• TASK DIRECTIONS:
The answer must be every line of the records below that contains the word "more", copied out.

---

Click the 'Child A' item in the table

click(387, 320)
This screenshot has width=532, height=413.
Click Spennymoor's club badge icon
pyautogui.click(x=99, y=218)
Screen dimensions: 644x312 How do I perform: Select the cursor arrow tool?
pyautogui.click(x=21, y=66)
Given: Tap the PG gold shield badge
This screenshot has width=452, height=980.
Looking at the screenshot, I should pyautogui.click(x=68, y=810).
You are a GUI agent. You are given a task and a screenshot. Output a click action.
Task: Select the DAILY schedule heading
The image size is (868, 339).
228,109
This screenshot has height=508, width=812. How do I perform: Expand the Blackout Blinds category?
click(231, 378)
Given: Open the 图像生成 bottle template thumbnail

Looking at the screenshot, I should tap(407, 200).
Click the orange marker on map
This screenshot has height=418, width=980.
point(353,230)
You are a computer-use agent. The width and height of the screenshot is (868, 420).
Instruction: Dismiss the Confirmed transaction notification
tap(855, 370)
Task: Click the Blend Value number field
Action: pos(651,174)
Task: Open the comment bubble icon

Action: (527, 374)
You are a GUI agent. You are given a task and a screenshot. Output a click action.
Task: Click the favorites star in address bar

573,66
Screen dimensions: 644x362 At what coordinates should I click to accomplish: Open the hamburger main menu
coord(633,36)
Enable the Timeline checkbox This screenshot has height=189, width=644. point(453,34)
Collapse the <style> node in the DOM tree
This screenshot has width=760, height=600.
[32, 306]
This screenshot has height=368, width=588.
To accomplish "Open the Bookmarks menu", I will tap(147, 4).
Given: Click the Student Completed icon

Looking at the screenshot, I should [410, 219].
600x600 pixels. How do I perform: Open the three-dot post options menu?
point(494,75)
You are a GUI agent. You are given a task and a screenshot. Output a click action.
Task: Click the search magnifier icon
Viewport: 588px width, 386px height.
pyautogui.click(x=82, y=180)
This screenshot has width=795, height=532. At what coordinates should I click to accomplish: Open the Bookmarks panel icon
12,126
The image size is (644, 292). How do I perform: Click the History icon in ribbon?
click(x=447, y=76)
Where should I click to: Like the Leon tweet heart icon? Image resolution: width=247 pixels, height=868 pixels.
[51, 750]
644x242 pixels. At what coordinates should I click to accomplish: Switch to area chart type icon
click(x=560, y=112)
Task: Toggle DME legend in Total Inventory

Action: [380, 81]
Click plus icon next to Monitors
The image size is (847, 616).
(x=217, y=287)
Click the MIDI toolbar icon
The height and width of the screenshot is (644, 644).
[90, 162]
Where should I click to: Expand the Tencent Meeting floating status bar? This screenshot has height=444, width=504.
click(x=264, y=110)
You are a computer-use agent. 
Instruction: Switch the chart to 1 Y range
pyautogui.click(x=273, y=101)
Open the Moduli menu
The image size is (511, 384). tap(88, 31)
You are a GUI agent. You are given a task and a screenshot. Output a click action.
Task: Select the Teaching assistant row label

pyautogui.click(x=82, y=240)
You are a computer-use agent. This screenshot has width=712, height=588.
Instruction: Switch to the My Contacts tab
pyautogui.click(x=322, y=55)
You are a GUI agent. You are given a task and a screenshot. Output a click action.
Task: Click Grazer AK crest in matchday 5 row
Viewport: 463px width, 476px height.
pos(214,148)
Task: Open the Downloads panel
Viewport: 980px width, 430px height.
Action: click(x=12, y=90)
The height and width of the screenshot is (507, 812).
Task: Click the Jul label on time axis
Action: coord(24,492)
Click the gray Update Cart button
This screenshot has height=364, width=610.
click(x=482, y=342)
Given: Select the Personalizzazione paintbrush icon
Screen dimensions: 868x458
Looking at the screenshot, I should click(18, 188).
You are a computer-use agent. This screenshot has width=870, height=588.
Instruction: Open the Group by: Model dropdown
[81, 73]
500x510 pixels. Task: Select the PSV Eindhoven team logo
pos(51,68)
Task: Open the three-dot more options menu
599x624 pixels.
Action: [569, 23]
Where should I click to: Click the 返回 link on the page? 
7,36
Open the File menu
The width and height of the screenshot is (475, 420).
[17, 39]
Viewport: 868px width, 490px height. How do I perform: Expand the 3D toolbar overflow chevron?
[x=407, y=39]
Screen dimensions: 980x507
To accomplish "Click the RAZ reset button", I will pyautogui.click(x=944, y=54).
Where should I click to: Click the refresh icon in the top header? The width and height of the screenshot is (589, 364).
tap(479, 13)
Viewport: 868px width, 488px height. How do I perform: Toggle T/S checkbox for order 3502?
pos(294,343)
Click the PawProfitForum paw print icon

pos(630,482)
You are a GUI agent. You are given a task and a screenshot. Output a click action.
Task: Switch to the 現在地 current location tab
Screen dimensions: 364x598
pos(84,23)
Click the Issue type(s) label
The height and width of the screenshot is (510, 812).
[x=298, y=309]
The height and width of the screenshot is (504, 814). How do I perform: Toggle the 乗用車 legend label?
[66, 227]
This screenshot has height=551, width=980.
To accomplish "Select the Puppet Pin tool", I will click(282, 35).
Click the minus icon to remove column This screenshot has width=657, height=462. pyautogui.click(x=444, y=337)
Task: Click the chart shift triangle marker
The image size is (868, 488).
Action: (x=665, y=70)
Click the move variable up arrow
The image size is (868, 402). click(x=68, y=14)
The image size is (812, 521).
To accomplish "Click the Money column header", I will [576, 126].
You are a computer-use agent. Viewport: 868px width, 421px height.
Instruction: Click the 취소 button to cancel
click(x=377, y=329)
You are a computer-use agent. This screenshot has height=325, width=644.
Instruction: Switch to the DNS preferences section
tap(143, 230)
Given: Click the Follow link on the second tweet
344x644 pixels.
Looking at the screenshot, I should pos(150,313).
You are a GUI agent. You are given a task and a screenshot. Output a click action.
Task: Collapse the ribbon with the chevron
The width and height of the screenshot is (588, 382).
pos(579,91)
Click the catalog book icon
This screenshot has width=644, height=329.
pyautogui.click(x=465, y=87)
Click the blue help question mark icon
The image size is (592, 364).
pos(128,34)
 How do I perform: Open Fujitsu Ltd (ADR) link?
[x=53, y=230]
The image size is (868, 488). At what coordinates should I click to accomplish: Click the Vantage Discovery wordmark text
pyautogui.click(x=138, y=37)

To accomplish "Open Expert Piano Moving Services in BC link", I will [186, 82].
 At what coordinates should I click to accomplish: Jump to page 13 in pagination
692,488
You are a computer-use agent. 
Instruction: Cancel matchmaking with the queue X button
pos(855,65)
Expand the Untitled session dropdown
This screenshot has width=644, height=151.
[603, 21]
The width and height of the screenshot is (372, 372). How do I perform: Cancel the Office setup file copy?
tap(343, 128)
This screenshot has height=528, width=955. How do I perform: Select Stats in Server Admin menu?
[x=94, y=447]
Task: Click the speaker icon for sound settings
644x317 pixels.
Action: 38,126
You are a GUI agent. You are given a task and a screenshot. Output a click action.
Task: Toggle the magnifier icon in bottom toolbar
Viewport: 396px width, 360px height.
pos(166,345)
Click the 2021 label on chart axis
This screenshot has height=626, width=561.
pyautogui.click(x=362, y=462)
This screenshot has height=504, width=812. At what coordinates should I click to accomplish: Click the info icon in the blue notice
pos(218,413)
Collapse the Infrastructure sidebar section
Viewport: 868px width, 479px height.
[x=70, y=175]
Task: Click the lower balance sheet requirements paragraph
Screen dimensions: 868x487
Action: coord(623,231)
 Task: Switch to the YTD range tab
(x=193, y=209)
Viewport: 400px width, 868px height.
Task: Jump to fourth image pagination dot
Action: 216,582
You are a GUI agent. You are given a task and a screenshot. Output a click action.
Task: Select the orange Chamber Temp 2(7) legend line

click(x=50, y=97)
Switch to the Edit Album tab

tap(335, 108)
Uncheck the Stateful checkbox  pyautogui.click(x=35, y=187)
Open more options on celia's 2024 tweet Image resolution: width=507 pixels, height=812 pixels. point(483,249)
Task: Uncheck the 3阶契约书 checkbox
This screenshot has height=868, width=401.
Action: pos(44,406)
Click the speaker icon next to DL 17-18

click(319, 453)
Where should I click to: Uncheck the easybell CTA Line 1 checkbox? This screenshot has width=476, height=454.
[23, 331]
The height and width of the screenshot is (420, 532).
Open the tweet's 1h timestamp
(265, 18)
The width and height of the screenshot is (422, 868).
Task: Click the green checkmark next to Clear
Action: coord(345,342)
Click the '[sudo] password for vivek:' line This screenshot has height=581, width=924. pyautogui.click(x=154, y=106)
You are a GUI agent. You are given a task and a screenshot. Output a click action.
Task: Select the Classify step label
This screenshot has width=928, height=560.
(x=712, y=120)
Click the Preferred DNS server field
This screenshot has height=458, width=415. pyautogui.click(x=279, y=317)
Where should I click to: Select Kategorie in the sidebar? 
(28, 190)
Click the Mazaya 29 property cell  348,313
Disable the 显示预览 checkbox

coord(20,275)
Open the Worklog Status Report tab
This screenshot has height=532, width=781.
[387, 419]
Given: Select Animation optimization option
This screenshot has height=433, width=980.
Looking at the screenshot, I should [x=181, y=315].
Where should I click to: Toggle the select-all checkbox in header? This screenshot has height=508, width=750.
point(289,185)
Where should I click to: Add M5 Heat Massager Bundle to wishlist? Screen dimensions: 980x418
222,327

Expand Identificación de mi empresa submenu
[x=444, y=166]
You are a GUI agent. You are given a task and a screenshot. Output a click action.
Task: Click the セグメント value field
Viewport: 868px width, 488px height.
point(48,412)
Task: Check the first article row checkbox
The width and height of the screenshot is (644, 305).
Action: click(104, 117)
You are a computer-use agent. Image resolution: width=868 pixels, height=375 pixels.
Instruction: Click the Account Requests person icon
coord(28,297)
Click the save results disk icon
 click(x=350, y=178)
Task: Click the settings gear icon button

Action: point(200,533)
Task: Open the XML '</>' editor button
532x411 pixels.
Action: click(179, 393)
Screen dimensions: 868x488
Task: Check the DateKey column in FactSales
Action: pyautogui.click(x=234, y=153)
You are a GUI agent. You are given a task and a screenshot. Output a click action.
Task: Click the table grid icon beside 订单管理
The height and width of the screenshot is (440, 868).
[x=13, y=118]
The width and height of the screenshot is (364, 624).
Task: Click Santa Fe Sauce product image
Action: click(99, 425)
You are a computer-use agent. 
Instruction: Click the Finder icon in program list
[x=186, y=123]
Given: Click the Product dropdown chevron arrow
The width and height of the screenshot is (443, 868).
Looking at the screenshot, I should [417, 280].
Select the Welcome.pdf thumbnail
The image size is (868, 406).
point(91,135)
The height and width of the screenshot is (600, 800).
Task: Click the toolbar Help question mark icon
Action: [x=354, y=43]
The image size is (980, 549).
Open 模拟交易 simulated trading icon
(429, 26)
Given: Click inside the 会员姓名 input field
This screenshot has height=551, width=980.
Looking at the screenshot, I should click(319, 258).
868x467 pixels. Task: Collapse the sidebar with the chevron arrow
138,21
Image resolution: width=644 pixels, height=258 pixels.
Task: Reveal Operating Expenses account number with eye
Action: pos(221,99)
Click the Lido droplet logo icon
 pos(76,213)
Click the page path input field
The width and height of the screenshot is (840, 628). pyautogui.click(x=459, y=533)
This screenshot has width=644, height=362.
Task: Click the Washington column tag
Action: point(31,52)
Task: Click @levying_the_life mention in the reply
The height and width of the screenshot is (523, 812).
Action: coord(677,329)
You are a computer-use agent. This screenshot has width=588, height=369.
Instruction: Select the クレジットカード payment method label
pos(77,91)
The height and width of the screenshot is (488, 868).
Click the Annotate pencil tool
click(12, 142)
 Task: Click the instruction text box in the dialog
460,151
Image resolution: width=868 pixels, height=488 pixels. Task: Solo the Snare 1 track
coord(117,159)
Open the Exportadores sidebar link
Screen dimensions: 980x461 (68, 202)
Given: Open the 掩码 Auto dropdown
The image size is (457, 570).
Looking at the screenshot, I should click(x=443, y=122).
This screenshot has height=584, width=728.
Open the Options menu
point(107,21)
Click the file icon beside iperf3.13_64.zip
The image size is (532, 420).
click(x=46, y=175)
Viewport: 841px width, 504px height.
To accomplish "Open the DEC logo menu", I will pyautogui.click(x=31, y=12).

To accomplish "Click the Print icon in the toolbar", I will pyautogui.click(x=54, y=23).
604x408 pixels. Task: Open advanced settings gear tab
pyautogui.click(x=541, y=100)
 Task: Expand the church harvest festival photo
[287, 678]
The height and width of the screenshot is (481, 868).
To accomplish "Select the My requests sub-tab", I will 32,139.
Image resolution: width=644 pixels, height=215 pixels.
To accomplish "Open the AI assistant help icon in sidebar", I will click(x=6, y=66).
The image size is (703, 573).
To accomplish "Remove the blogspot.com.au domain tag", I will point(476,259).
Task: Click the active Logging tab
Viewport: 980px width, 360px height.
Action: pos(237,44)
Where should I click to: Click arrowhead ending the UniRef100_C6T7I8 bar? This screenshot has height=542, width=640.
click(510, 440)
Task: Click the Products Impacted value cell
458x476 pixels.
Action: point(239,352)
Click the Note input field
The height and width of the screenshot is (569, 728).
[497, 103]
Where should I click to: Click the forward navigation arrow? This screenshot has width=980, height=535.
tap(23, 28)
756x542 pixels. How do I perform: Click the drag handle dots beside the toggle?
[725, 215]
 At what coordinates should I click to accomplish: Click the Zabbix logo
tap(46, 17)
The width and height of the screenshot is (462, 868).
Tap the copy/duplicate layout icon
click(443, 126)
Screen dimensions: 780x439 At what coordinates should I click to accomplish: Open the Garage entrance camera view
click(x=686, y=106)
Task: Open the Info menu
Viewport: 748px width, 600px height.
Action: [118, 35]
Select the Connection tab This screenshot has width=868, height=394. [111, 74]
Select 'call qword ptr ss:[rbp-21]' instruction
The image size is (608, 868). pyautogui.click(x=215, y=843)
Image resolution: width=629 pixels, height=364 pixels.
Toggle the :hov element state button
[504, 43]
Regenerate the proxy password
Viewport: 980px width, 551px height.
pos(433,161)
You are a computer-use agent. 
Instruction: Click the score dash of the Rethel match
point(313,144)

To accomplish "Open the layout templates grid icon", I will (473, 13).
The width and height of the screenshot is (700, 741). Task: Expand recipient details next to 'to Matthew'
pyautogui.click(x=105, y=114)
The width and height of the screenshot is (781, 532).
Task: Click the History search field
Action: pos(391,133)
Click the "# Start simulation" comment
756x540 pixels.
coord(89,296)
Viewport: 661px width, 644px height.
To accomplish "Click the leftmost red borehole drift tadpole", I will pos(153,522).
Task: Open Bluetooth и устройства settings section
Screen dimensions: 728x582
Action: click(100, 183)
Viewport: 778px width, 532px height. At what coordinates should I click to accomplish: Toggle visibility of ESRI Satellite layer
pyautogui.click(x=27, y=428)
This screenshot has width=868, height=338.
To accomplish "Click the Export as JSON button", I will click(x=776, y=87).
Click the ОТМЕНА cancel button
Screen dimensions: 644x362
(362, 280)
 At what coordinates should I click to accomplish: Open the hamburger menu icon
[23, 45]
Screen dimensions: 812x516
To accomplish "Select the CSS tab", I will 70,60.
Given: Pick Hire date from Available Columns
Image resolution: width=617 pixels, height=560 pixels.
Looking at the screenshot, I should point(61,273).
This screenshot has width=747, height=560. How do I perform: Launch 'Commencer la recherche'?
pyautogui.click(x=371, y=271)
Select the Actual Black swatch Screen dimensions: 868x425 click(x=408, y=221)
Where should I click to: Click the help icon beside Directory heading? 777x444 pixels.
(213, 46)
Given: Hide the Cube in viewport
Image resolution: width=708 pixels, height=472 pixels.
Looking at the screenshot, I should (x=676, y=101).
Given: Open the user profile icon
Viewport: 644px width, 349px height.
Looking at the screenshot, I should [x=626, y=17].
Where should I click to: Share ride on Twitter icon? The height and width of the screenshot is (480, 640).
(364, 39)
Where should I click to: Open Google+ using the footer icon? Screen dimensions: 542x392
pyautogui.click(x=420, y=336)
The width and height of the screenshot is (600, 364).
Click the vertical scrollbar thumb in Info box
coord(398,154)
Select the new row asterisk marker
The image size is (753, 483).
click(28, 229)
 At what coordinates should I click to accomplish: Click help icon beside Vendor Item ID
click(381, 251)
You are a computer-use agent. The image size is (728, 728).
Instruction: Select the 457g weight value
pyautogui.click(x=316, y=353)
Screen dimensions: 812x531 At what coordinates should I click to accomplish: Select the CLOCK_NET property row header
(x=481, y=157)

---

• RESULT OF THIS TASK:
Task: Open the three-dot more options menu
Open more options on celia's 2024 tweet Image resolution: width=507 pixels, height=812 pixels. point(483,249)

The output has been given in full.